The positive side of this association is that corporate leaders can inspire employees and the public through personal charisma and a spirit of innovation. Contemporary business leaders must be dynamic and have strong public speaking skills. Through a mastery those abilities, they become their brands. A Feb. 26 Forbes article on how tech companies are influencing corporate culture said, “companies must create vibrant cultures that make employees proud.” With low unemployment, workers are looking for jobs they can identify with, and charismatic tech CEOs provide that. Taking this idea to a bizarre extreme, a June 2018 Bloomberg piece describes laid-off Tesla workers singing Elon Musk’s praises on Twitter: “Thanks for the opportunity, Elon! Eye on the mission. Will always be proud to say I worked for Tesla,” gushed one former employee. While the idea of professionals being happy after losing their jobs is strange, any company that inspires this level of devotion and belief in its goals has achieved something meaningful.
Inspiration leads to continuity.
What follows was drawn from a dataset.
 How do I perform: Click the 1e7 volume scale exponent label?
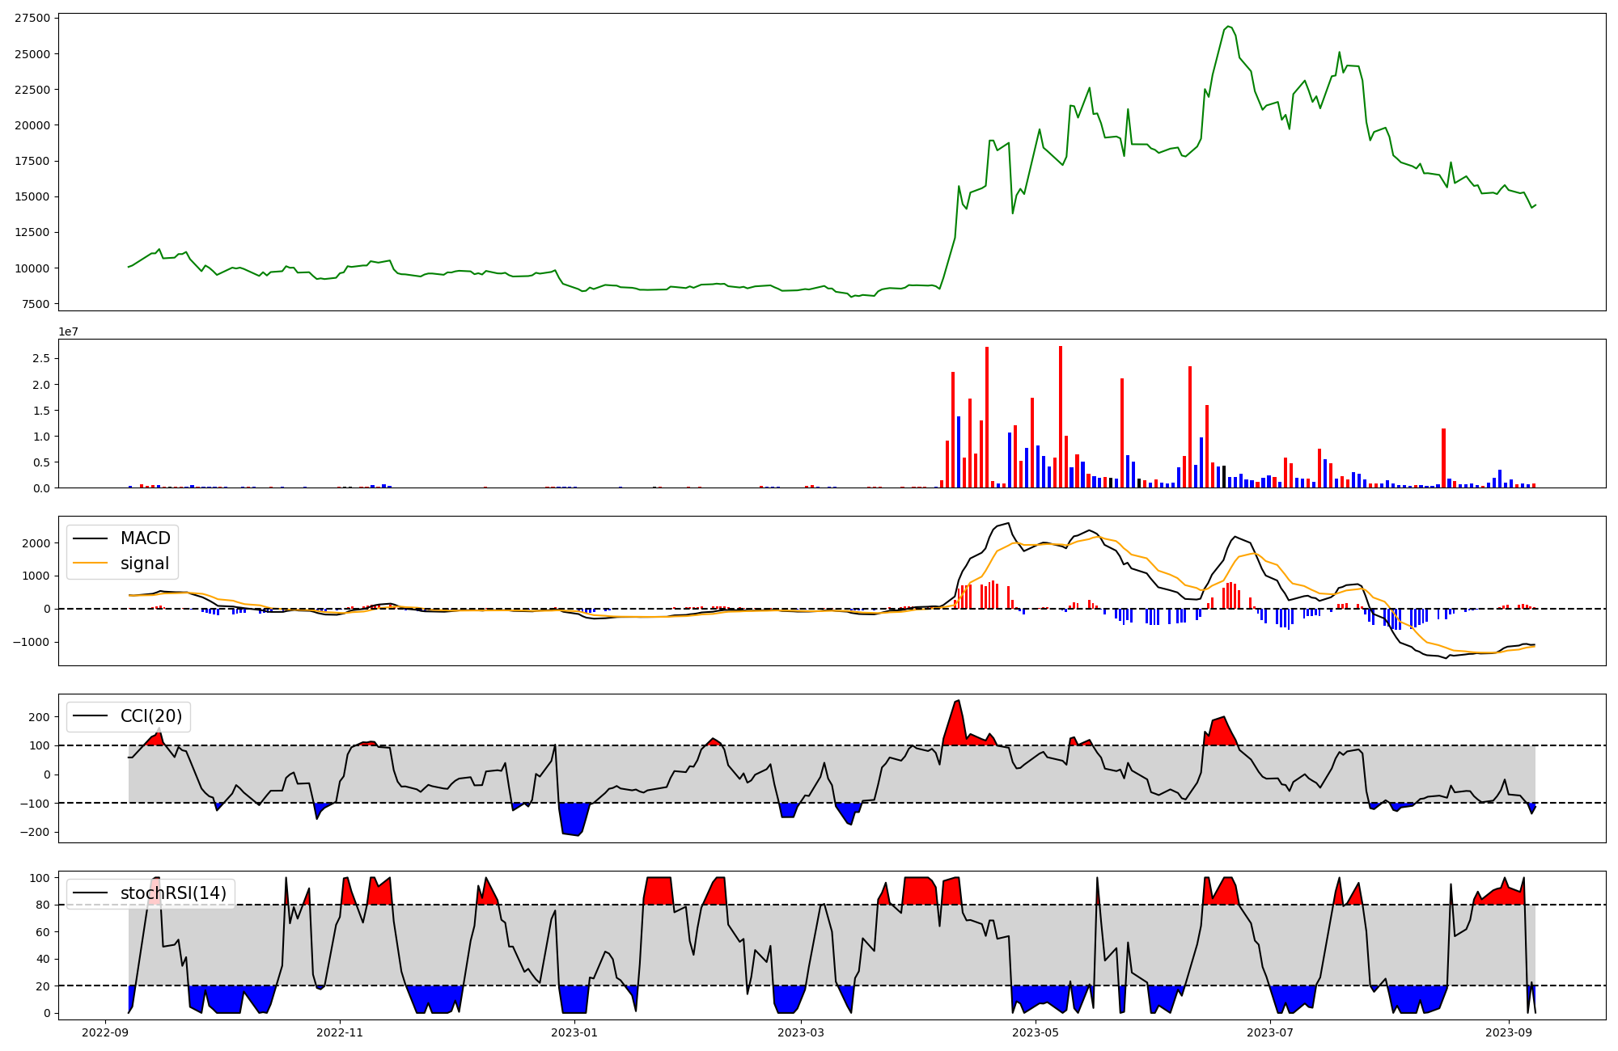[x=68, y=331]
Thriving in a ‘cult of personality’ breeds future leaders who are able to both keep the brand’s identity and integrate themselves into it. At Apple, Steve Jobs’s turtlenecked keynote speeches were as emblematic of the brand as any of its products. When he became too sick to work and subsequently passed away in 2011, Tim Cook replaced him as CEO because he had been at Apple nearly 15 years and fit with the company culture bred under Jobs. In many effective companies, executive leadership functions like a family, so it is easy to imagine ‘Steve Apple’ passing the mantle to younger brother ‘Tim.’ This gives companies a continuous brand identity, in the literal sense.
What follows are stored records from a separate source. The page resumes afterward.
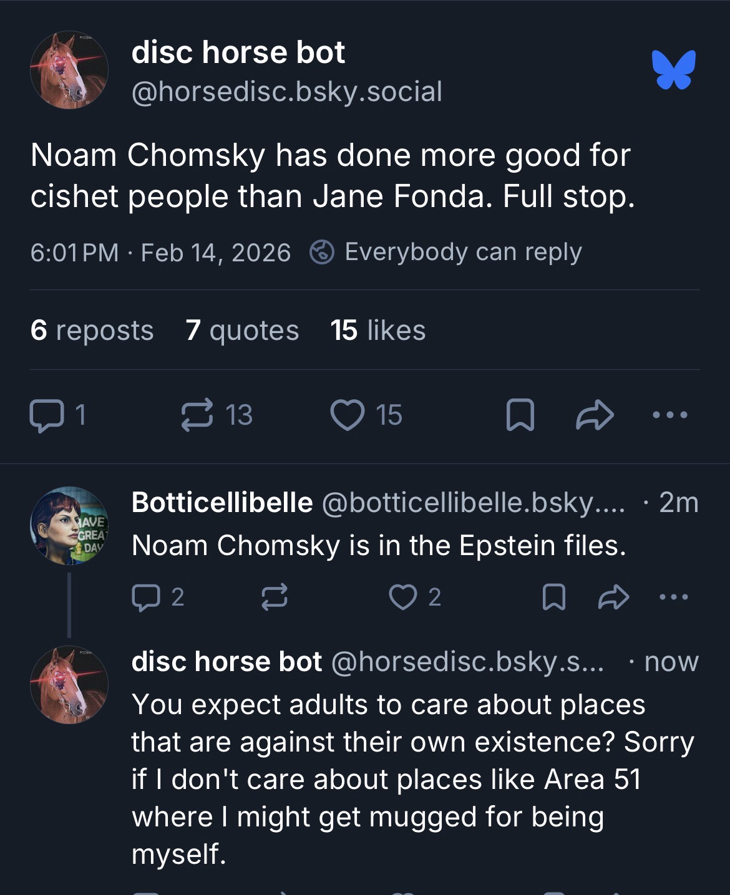The width and height of the screenshot is (730, 895).
Task: Share Botticellibelle's reply
Action: point(613,597)
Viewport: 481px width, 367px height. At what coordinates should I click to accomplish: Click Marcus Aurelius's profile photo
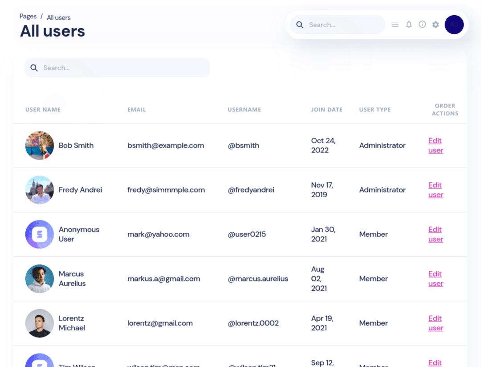pos(39,279)
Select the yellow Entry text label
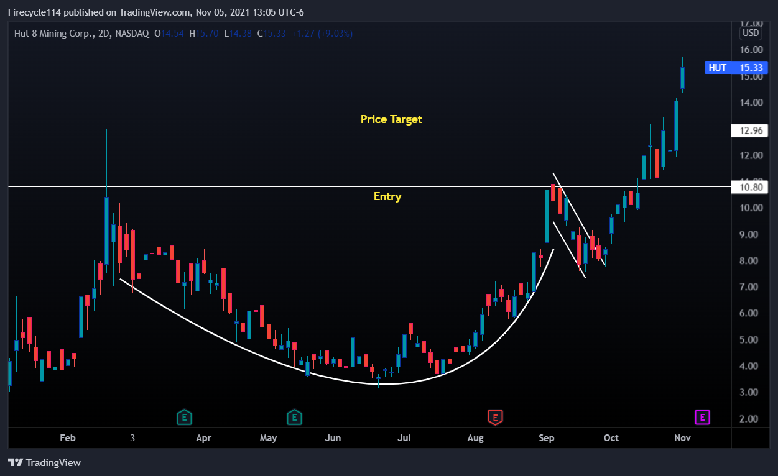 [x=387, y=197]
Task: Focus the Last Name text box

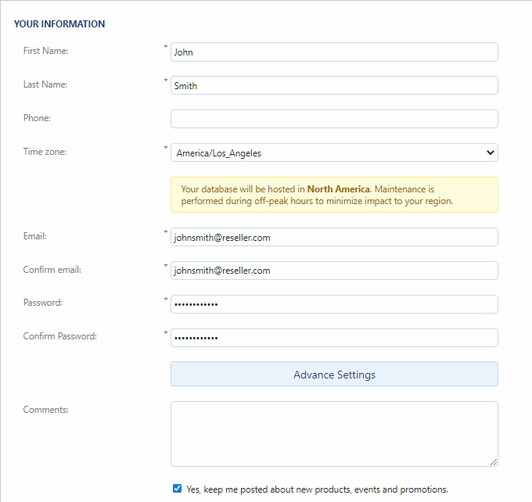Action: 334,86
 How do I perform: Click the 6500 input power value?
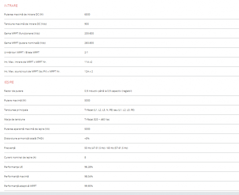pyautogui.click(x=87, y=14)
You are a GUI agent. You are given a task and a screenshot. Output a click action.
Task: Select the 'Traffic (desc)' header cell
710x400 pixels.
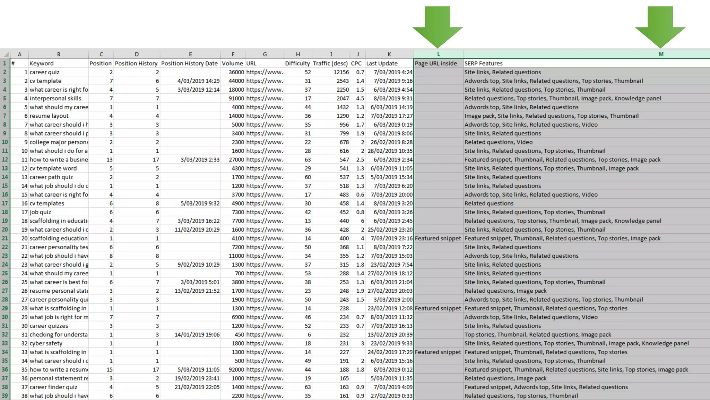(x=330, y=63)
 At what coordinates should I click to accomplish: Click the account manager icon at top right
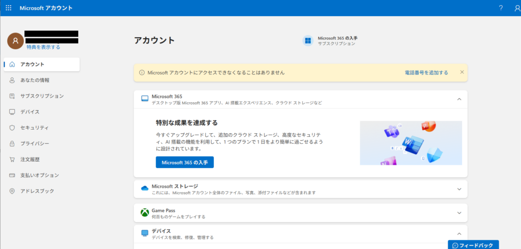tap(517, 8)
The negative side is that when the identity of a massive company which employs thousands is bound up in that of a fallible or untruthful person, individual mistakes reflect poorly on the organization as a whole. When Jeff Bezos denied lewd photo allegations and announced his divorce, Amazon shares fell roughly 2 percent, according to a Feb. 8 Entrepreneur article. While this did not cause investors long-term concern, it exemplified the blurring line between private life and economic activity for corporate celebrities. That puts a certain pressure to be perfect, or at least, to hide one’s mistakes, on the shoulders of leaders. From a moral standpoint, if corporations are to be regarded as people, we should hold those who run them accountable for their personal behavior. In the eyes of the law, corporations function as people, distinct but not separate from the individuals who run them. However, the arrogance or misconduct of chief executives can affect an entire company, down to its independent contractors. Nearly two years after the ousting of problematic CEO Travis Kalanick, Uber is still struggling to clean up its brash reputation caused by the sexual harassment of employees and customers, according to a Mar. 3 New York Times article.
The confluence of individual leadership and corporate identity is not necessarily something we need to change, but a reality we should be aware of. The values we emphasize in business should not define our public policy, and what that says about our country demands further thought. When we apply cult-of-personality values to the political sphere, valuing them above facts and policy analysis, demagogues seize control. However, in tech, it is often less important to address the facts of today than to imagine what could be tomorrow and work backwards. The imaginative, dynamic leader who can think this way becomes synonymous with their company.
America has evolved as an individualistic nation, for the most part placing individuals rather than group movements as the makers of history. We reference eras by their Presidents and pop culture icons. Today, CEOs and tech moguls have joined that circle of icons. When President Trump called Tim Cook “Tim Apple,” he touched on a neoliberal current in which personal identity is inseparable from that of a corporation. Trump himself is a part of this current — at least his companies bear his own last name.